Dengan hasil pengamatan mereka itulah, maka para petugas sandi itupun kemudian kembali keinduk pasukan mereka. Mereka melaporkan secara terperinci, dimana pasukan Mataram membangunkan pertahanan. Bahkan seolah-olah Mataram telah menantang dengan dada tengadah.
"Mereka telah memasang pertanda kebesaran pasukan mereka di seberang Kali Opak. Nampaknya mereka telah membangunkan pasanggrahan dan siap menunggu kedatangan pasukan Pajang yang agaknya telah mereka ketahui, bergerak menuju ke Mataram," lapor para petugas sandi itu.
Kangjeng Sultan yang mendengar laporan itu mengangguk-angguk. Katanya, "Mataram memang mempunyai telinga dan mata di segala tempat di Pajang ini."
Adipati Tubanpun menyahut, "Tentu ada orang yang telah berkhianat. Tetapi bukankah pasukan Pajang cukup kuat untuk menghancurkan pasukan Mataram meskipun mereka telah bersiap di sebelah Barat Kali Opak" Betapapun banyak pengikutnya, tetapi pasukan mereka tidak akan sekuat pasukan Pajang yang terdiri dari para prajurit terlatih. Sementara itu agaknya Mataram telah mengerahkan setiap orang laki-laki yang masih pantas untuk menggenggam pedang. Mengerti atau tidak mengerti cara mempergunakannya."
Kangjeng Sultan mengangguk-angguk. Katanya kemudian, "Kita akan melihat, apa yang sudah dipersiapkan oleh Mataram. Sepasukan prajurit yang tangguh di medan perang, atau sekelompok laki-laki yang siap untuk mengusir burung di sawah."
Pangeran Benawa sama sekali tidak menyahut. Wajahnya nampak berkerut. Tetapi tidak seorangpun yang tahu, apa yang bergejolak didalam hatinya.
Dalam pada itu, pasukan Pajang itupun perlahan-lahan bergerak maju menuju ke Prambanan.
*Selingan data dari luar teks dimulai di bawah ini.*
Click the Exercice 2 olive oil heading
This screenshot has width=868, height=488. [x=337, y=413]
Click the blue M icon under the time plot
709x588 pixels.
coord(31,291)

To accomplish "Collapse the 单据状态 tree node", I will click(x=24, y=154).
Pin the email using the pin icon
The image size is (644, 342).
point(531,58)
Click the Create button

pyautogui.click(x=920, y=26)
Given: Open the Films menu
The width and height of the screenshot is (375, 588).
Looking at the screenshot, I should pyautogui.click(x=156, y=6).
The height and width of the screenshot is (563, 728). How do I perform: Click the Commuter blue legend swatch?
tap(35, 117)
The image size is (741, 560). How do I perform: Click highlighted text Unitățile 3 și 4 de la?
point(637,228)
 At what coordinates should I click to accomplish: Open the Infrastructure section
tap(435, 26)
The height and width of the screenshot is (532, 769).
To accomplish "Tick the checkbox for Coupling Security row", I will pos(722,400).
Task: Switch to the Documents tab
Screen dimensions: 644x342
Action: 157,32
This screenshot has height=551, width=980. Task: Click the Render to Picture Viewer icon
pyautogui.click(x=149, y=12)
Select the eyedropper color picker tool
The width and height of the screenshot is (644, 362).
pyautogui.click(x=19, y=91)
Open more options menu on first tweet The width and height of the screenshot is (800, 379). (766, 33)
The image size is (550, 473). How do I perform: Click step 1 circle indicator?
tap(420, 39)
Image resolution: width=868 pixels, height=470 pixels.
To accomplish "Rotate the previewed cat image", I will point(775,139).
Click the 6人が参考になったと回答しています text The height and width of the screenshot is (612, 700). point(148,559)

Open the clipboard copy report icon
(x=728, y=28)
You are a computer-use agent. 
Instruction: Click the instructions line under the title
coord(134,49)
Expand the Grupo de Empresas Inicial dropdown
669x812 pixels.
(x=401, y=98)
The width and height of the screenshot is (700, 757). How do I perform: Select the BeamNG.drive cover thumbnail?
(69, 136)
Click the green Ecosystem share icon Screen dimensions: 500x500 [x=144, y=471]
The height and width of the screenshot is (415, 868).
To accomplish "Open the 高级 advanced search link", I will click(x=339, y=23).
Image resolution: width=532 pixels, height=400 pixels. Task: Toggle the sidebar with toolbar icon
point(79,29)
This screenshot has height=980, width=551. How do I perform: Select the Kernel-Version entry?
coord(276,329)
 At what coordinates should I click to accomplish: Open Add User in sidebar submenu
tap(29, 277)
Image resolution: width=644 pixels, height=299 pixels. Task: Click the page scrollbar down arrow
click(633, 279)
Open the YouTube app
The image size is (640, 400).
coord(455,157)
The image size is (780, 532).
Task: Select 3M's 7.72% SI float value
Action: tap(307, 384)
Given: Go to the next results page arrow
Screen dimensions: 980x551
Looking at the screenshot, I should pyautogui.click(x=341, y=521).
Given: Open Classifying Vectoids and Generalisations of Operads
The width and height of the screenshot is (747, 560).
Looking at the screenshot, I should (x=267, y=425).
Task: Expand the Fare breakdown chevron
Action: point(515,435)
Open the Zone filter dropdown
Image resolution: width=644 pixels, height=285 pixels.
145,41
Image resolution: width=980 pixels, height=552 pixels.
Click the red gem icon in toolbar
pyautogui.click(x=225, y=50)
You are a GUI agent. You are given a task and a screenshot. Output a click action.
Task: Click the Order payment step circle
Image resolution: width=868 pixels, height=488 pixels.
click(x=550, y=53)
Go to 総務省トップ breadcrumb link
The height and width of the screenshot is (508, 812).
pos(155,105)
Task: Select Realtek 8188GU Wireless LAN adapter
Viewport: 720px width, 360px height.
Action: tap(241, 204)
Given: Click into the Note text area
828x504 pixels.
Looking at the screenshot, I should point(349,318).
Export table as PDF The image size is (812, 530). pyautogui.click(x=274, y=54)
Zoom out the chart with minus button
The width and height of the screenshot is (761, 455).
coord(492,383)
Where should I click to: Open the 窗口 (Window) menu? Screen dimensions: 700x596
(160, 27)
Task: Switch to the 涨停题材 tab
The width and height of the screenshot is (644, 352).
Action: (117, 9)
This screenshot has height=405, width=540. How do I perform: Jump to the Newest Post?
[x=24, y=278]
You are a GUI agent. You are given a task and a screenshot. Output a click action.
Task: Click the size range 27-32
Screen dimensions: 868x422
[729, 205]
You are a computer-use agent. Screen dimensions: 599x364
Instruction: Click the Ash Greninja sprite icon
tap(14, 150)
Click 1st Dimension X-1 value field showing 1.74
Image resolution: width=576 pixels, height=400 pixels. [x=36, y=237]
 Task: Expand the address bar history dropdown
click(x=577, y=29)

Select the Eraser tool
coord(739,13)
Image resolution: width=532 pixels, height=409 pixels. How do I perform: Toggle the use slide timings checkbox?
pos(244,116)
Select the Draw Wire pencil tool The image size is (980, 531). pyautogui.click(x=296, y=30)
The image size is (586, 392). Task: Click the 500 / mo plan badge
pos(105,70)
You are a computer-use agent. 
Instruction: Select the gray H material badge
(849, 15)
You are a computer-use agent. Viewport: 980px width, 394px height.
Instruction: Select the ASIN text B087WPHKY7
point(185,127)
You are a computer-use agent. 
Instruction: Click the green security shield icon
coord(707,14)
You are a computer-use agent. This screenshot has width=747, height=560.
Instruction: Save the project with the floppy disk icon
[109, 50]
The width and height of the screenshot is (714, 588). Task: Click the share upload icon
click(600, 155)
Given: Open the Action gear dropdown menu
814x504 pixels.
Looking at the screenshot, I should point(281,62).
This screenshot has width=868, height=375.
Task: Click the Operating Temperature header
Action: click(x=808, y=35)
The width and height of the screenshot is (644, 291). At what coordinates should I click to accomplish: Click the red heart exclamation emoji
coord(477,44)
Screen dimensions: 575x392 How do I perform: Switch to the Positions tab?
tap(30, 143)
Sementara itu, di bagian belakang dari iring-iringan yang panjang itu, Ki Tumenggung Prabadaru berkata, "Kita akan melihat, bahwa pasukan Pajang yang dibanggakan dan ditempatkan di Jati Anom itu sudah berkhianat."
"Sudah dapat diduga," jawab seorang kawannya, "tetapi pasukan itu tidak akan berarti apa-apa."
"Jika pasukan itu berdiri sendiri memang tidak akan berarti apa-apa. Tetapi bersama orang-orang Mataram, maka pasukan itu akan dapat menghambat kehancuran Mataram. Tetapi jika itu berarti bahwa pasukan Pajang harus mengorbankan jauh lebih banyak orang-orangnya dan kemudian sampyuh di peperangan, akan membawa arti yang lebih baik bagi kita," jawab Ki Tumenggung Prabadaru.
"Tetapi jika pasukan Untara itu diletakkan disayap, rasa-rasanya akan membumbui pertempuran ini dengan rasa asam yang agak tajam," jawab kawannya.
"Jangan cemas. Kesatuan khusus kita akan menggilasnya sampai orang terakhir," jawab Ki Tumenggung Prabadaru.
Kawannya tidak menjawab lagi. Iring-iringan itupun semakin lama menjadi semakin maju. Meskipun lambat, tetapi pasukan itu akhirnya mendekati sasaran. Namun sementara itu terik mataharipun telah membakar tubuh.
Ketika pasukan itu melewati Sangkal Putung, maka seperti yang sudah diperhitungkan, tidak ada hambatan apapun yang berarti. Para pengawal yang sudah memperhitungkan kehadiran pasukan Pajang telah menyingkir. Sebagian dari mereka langsung menuju ke Prambanan lewat jalan memintas di lambung Gunung Merapi, namun ada beberapa orang yang tinggal dan akan tetap mengawasi Kademangan Sangkal Putung. Mereka hanya sekedar bergeser keluar Kademangan dan bersembunyi di hutan yang tidak terlalu lebat. Untuk kemudian memasuki Kademangan terdekat atas ijin para penghuninya. Dari tempat itu mereka mengamati kampung halaman mereka yang sepi, agar tidak menjadi sasaran kejahatan.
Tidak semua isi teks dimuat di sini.